An alternative method of resiliently securing the resistance member 4 in the casing 1 is illustrated in FIG. 7. A modified resistance member 4' is formed at its end not with a trapezoidal cutout 4a but with a trapezoidal projection 4a' having slant edges 4b'. A modified plug member 3' has projections 3e' similar to the projections 3e of the plug member 3 but spaced further apart. The projection 4a' of FIG. 7 is adapted to resiliently deform the projections 3e' outwardly rather than inwardly as shown in FIG. 4 to tightly retain the resistance member 4' in the casing 1.

It will be noted that plug member 3 is securely but detachably fixed to the casing 1 by means of the projections 1i and arms 3b, and that no fastening means such as screws or the like are required for the variable resistor assembly. This particular fastening means is exemplary, and many other fastening means may be provided within the scope of the present invention.

Claims

1. A variable resistor assembly comprising:

an elongated casing having one open end and a longitudinal slot formed through one wall thereof;

a plug member detachably fixed to the casing to close the open end thereof, the plug member having a shield plate extending therefrom coextensive with the interior of the casing;

a slider member formed with a slot through which the shield plate of the plug member slidingly extends, a handle extending from a first side of the slider member through the longitudinal slot of the casing and a slider contact extending from a second side of the slider member which is opposite to the first side thereof; and

a resistance member disposed between the second side of the slider member and the casing and being formed with a resistance element with which the slider contact slidingly engages.

2. A variable resistor assembly as in claim 1, in which the casing, plug member, slider member and resistance member are formed of electrically insulative materials, the slider contact being formed of an electrically conductive material and the resistance element being formed of an electrically resistive material.
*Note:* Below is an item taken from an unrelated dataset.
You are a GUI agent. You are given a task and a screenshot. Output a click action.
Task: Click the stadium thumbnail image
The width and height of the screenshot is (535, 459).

3. A variable resistor assembly as in claim 1, in which the interior of the casing is formed with opposed longitudinal ridges, the slider member and the resistance member being retained on opposite sides of the ridges respectively.

4. A variable resistor assembly as in claim 1, further comprising a terminal connected to the resistance element, the casing being formed with a longitudinal opening through a wall thereof opposite to said longitudinal slot formed through said one wall thereof, the terminal extending through the longitudinal opening.

5. A variable resistor assembly as in claim 1, in which the slider member further comprises a plate member through which the handle slidingly extends and a spring urging the plate member into engagement with said one wall of the casing through which the longitudinal slot is formed.

6. A variable resistor assembly as in claim 1, in which the resistance member is formed with a trapezoidal cutout and the plug member is formed with two projections to resiliently deformably engage with slant edges of the trapezoidal cutout to retain the resistance member in the casing.

7. A variable resistor assembly as in claim 1, in which the resistance member is formed with a trapezoidal projection and the plug member is formed with two projections to resiliently deformably engage with slant edges of the trapezoidal projection to retain the resistance member in the casing.

8. A variable resistor assembly as in claim 1, in which the casing is formed with a projection at the open end thereof and plug member is formed with an arm to lockingly engage with said projection to fix the plug member to the casing.